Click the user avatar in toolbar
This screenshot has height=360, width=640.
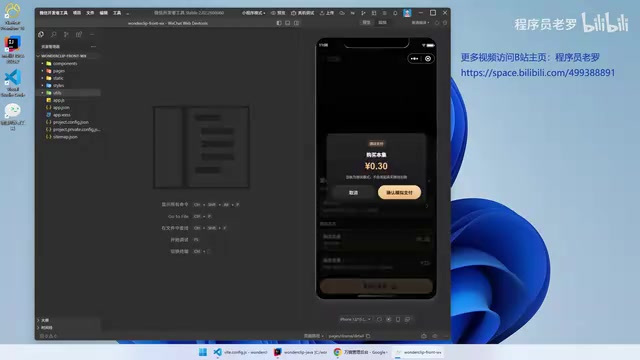tap(407, 13)
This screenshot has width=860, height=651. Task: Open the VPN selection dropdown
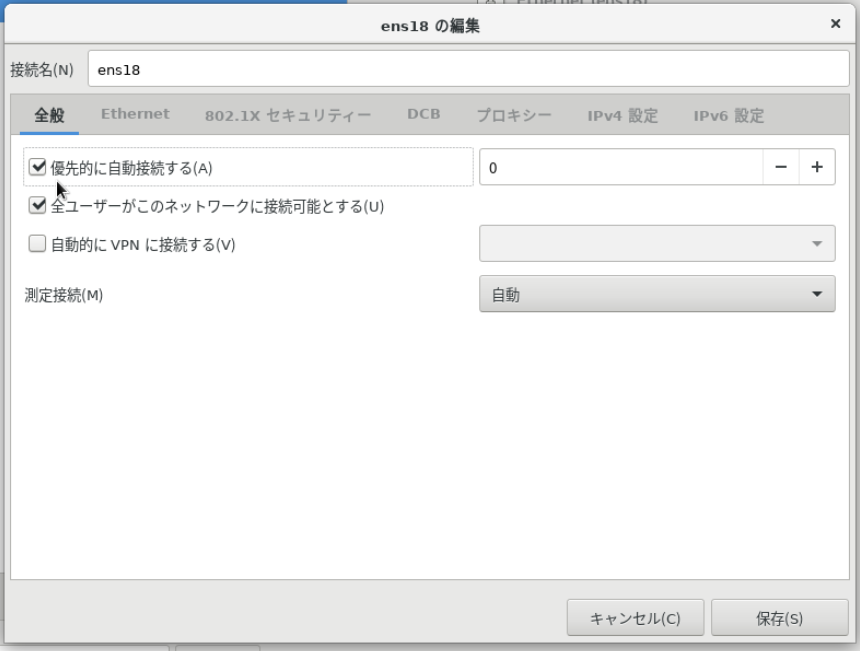pos(819,243)
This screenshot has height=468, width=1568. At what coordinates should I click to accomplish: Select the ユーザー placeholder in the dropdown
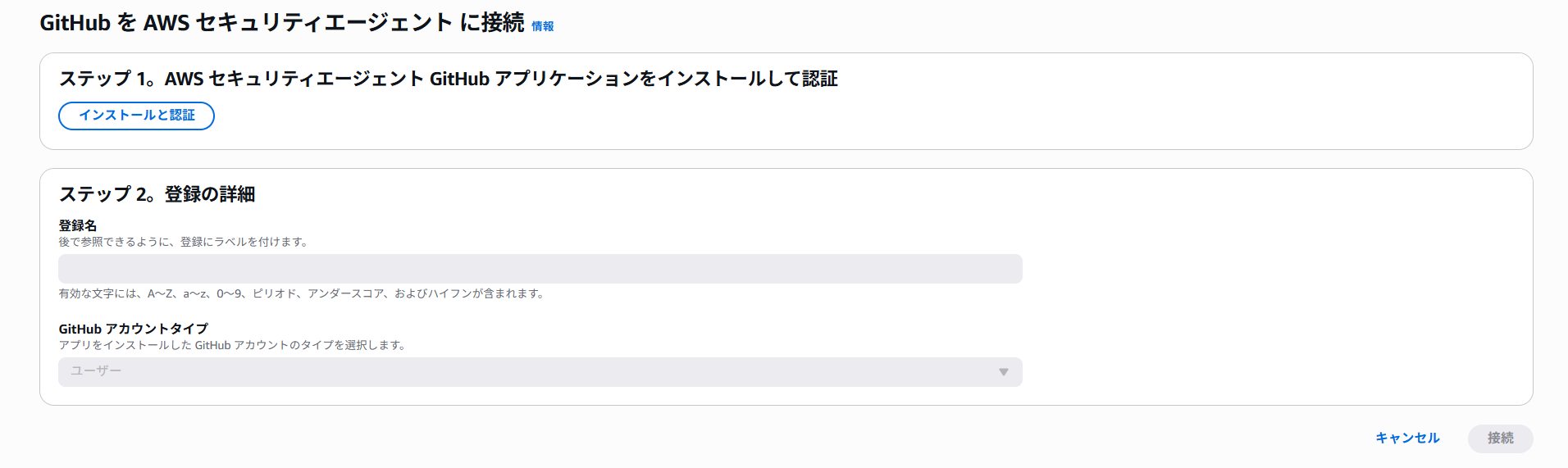click(96, 371)
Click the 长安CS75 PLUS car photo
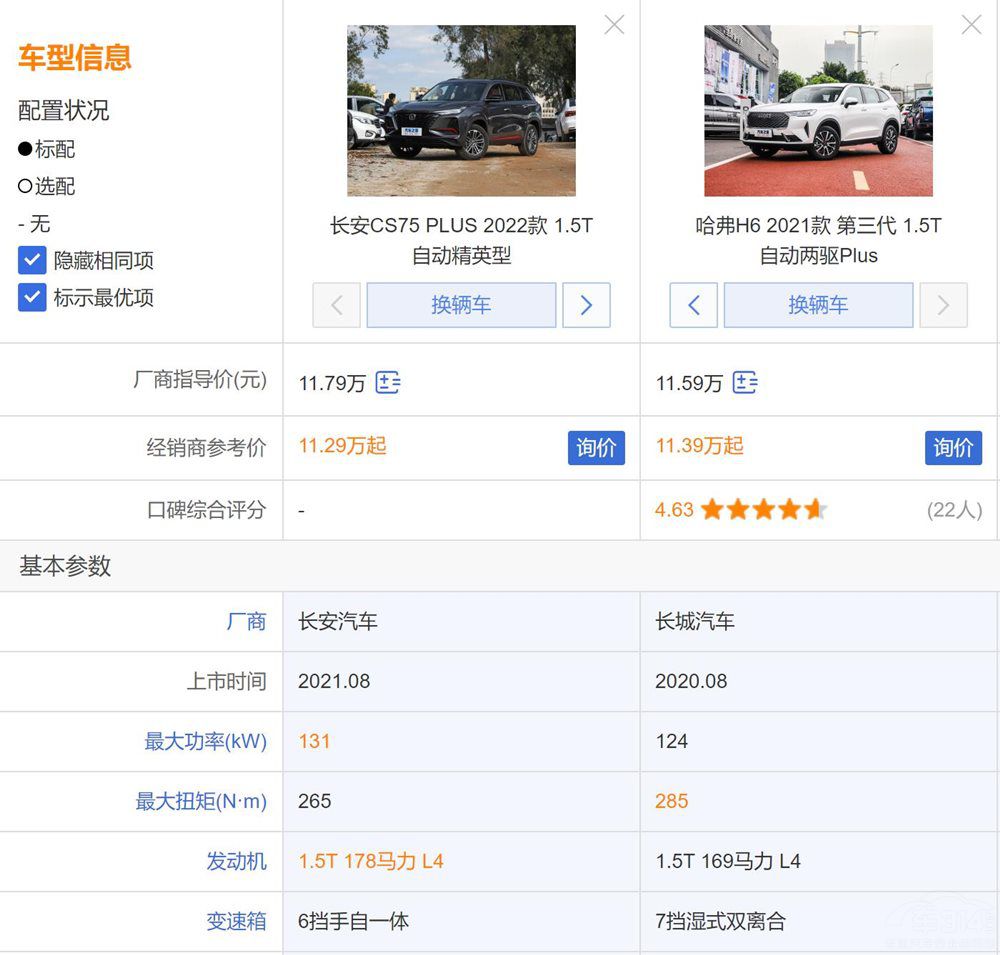Screen dimensions: 1000x955 [x=461, y=109]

== Instructions to follow ==
Copy out the records above line for line, leaving out the pictures.

== Answer to the exercise ==
Click the user avatar in toolbar
This screenshot has height=360, width=640.
tap(407, 13)
This screenshot has width=860, height=651. Task: Open the VPN selection dropdown
pos(819,243)
This screenshot has height=468, width=1568. At what coordinates should I click to accomplish: Select the ユーザー placeholder in the dropdown
click(96, 371)
Click the 长安CS75 PLUS car photo
Screen dimensions: 1000x955 [x=461, y=109]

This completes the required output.